Wer auf seinen Hund nicht aufpasst, sodass dieser jemanden beißt, haftet. Doch was ist, wenn der Biss erst längere Zeit, nachdem einem der Hund entkommen ist, passiert? Diese Frage galt es in einem aktuellen Verfahren vor dem Obersten Gerichtshof zu klären.

Im Mittelpunkt stand Waldi, wohnhaft im Bezirk Zell am See im Salzburger Land. Noch nie hatte der achtjährige Mischlingshund jemandem etwas zuleide getan. Wenn das Frauchen von der Arbeit nach Hause kam und das Herrchen die Tür öffnete, rannte der Hund aber regelmäßig zur Begrüßung heraus.

An einem Jännertag im Jahr 2014 öffnete Waldis Herrchen die Haustür, um Brennholz ins Haus zu bringen. Waldi rannte darauf hinaus in Richtung der Rauriser Landstraße. Sein Halter lief ihm wegen eines Hüftleidens nicht nach, rief aber dem Hund zu. Doch Waldi blieb nicht stehen. Das Tier rannte vor einen Pkw, es kam zur Kollision. Waldi erlitt eine Querschnittlähmung der hinteren beiden Läufe und konnte sich nur mehr mit den Vorderläufen robbend fortbewegen. So robbte sich der Hund von der Fahrbahn in Richtung Gehsteig der anderen Straßenseite, wo er nahe der Gehsteigkante verweilte. Dabei machte das Tier einen ruhigen Eindruck.

Beide Straßenseiten blockiert

Als Folge des Unfalls waren beide Fahrbahnen der Landesstraße blockiert.

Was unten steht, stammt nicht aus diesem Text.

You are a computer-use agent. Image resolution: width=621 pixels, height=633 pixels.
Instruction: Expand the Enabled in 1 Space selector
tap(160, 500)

Auf der einen Seite lag der Hund, auf der anderen stand der Pkw, der mit Waldi kollidiert war. Drei Fahrzeuge hinter dem Unfallauto kam ein Autobus zu stehen. Dessen Fahrer stieg aus und ging auf den Unfalllenker zu, um ihn zu bitten, sein Auto woanders abzustellen, damit man die Stelle passieren könne. Dabei kam der Autofahrer auf dem Gehsteig an der Stelle vorbei, wo der Hund auf der Straße lag. Das Tier biss den Autobusfahrer, der den Hund nicht beachtet hatte, plötzlich in die Hand.

Der Mann hatte fast einen Monat lang Schmerzen, wegen eines Infekts dauerte die Behandlung auch noch länger als sonst. Schließlich forderte der Autobuslenker von den Haltern des Hundes knapp 12.700 Euro an Schmerzengeld, Verdienstentgang und Spesen.

Das Bezirksgericht Zell am See gab der Klage statt, wenngleich es dem Verletzten nur knapp 6100 Euro zusprach. Der Mann sei zu einem Drittel mitschuld am Unfall, weil er keinen Sicherheitsabstand zum Tier eingehalten habe. Die Hundehalter würden aber haften, zumal das Tier schon öfter unbeaufsichtigt aus dem Haus gelaufen ist.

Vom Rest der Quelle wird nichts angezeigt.